Where tax and other considerations make it possible, we find many of our clients use the joint venture structure because it provides tremendous flexibility to the joint venture partners in structuring their relations and determining how the joint venture will operate. Most savvy joint venture partners also enjoy the flexibility the joint venture structure allows in deciding when and how partners can unwind or exit the venture. The exit and termination provisions of a joint venture are almost always a key issue in negotiations in forming a joint venture, and the joint venture structure allows the parties to tailor creative solutions to meet the specific business goals and needs of the joint venture partners and the joint venture itself. This alert explores common concepts that joint venture partners consider when negotiating provisions related to when they can (or must) exit an investment.
Going in with an Exit Plan
Many joint ventures are formed by partners who want to create value by combining different types of assets, including any combination of cash, financing commitments, tangible assets, and intangible assets such as human talent, intellectual property and contractual rights. The terms of a joint venture will impose specific controls on a partner’s ability to exit the venture, particularly where the partners are contributing non-fungible assets, the business is integral to the development of the partners’ other businesses, or where the partners are themselves unique or irreplaceable. Such controls permit partners to protect not just their investment, but also protect the assets contributed by partners to the joint venture and the manner in which those assets are exploited.
Exit provisions will generally seek to accomplish one or more of the following objectives:
- permit liquidity;
- anticipate and avoid deadlocks among the partners; and
- deter and punish breaches of the governing agreements.
Well-constructed exit provisions will enable the partners to:
- avoid triggers that could require the business to be valued prematurely, before its full value can be realized;
- avoid triggers that could disrupt or damage a business, or encourage gamesmanship;
- match the appropriate exit right (e.g., permitted transfer, initiation of a buy/sell process, or ability to force a sale) with the triggering event; and
- effect an outcome that is cost-effective, maximizes enterprise value, and distributes value equitably.
There are three common types of triggers that either permit or require one or more partners to exit the joint venture, each of which is discussed briefly below.
Opportunity to Monetize or Change in Circumstances. Where partners are restricted from transferring their interests in a joint venture vehicle or arrangement, the most common exception to the transfer restrictions is an agreement that after a period of time, or after the occurrence of some no-fault event, one or more partners are entitled to transfer their interests to a third party. Permitting transfers after a minimum period of time ensures that partners are not locked indefinitely into an investment.
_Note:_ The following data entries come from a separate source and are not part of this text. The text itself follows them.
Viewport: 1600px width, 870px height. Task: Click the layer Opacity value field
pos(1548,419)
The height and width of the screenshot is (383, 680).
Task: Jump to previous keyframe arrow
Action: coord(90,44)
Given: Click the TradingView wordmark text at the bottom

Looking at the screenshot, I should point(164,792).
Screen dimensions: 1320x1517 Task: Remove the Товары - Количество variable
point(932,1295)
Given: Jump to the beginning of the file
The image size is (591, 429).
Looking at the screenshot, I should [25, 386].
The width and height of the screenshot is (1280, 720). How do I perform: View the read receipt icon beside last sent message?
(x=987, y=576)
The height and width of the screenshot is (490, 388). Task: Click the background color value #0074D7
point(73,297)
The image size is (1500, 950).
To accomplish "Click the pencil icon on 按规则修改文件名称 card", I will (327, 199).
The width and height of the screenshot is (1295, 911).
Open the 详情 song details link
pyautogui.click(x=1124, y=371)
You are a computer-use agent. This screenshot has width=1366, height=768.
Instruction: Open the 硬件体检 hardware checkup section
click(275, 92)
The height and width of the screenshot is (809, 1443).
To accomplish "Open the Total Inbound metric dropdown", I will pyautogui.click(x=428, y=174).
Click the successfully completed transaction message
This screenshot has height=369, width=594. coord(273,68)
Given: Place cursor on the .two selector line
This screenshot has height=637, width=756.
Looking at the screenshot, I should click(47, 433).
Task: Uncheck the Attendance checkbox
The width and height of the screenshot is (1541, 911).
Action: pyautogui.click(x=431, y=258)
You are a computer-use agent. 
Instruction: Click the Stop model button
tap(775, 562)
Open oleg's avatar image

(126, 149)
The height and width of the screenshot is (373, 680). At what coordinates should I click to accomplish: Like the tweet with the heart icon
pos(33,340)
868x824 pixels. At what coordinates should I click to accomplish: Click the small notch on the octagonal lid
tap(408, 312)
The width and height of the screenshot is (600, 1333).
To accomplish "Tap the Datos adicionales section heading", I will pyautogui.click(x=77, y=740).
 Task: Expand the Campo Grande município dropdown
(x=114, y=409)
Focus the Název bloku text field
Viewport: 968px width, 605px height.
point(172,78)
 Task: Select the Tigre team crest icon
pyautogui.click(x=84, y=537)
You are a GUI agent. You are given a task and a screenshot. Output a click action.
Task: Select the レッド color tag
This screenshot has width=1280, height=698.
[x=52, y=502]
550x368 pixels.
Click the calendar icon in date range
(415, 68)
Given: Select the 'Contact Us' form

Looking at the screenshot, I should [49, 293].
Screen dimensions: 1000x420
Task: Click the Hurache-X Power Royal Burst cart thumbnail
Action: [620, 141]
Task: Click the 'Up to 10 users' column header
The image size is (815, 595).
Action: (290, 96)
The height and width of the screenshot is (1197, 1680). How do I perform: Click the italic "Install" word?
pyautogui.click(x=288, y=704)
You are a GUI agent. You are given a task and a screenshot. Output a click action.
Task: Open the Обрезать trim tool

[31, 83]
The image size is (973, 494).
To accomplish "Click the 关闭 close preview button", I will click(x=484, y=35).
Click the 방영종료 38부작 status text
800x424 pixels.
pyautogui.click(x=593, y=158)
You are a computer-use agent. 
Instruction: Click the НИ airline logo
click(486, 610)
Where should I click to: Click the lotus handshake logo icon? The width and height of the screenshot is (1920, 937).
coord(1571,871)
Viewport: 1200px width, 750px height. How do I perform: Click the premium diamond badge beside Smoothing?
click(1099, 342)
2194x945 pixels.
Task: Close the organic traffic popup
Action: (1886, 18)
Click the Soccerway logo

Other common exceptions allow transfers after the occurrence of certain events that diminish the contributions of a particular member, or either affect or could affect the basis on which a partner has contributed to a joint venture. For example, exit rights may be triggered upon a change in the business of the joint venture, or a change in one of the other partners (e.g., if after a change of control, the partner is controlled by a competitor or another person whose ownership of the joint venture interest would raise issues (regulatory or otherwise) for the other partners or for the joint venture).
Where, as a result of the passage of time or the occurrence of an event, one or more partners have the ability, or are required, to exit the venture by transferring their interests, joint venture agreements commonly provide certain protections for the non-exiting partners. The most common protections are rights giving the non-exiting partners the first opportunity to acquire the exiting partner’s interests or tag-along rights. Preferential rights to buy (or try to buy) the exiting partner’s interests can range from a fairly soft right of first negotiation or offer to a right of first and last refusal (i.e., the ability to acquire preemptively or by matching any other offer). The parties may also agree that the venture itself has an initial right to repurchase the exiting partner’s interests, and the non-exiting partners may only purchase the exiting partner’s interests if the venture declines to do so. Tag-along rights assure that all partners have the right to exit on the same terms and conditions. They may come into play even if the non-exiting partners have a right to acquire the exiting partner’s interest (although non-exiting partners are usually prohibited from seeking to exercise rights to acquire and rights to tag-along with respect to the same transfer). Other types of protective provisions may require that the transferee meet specified criteria, such as net worth requirements or experience in the venture’s industry.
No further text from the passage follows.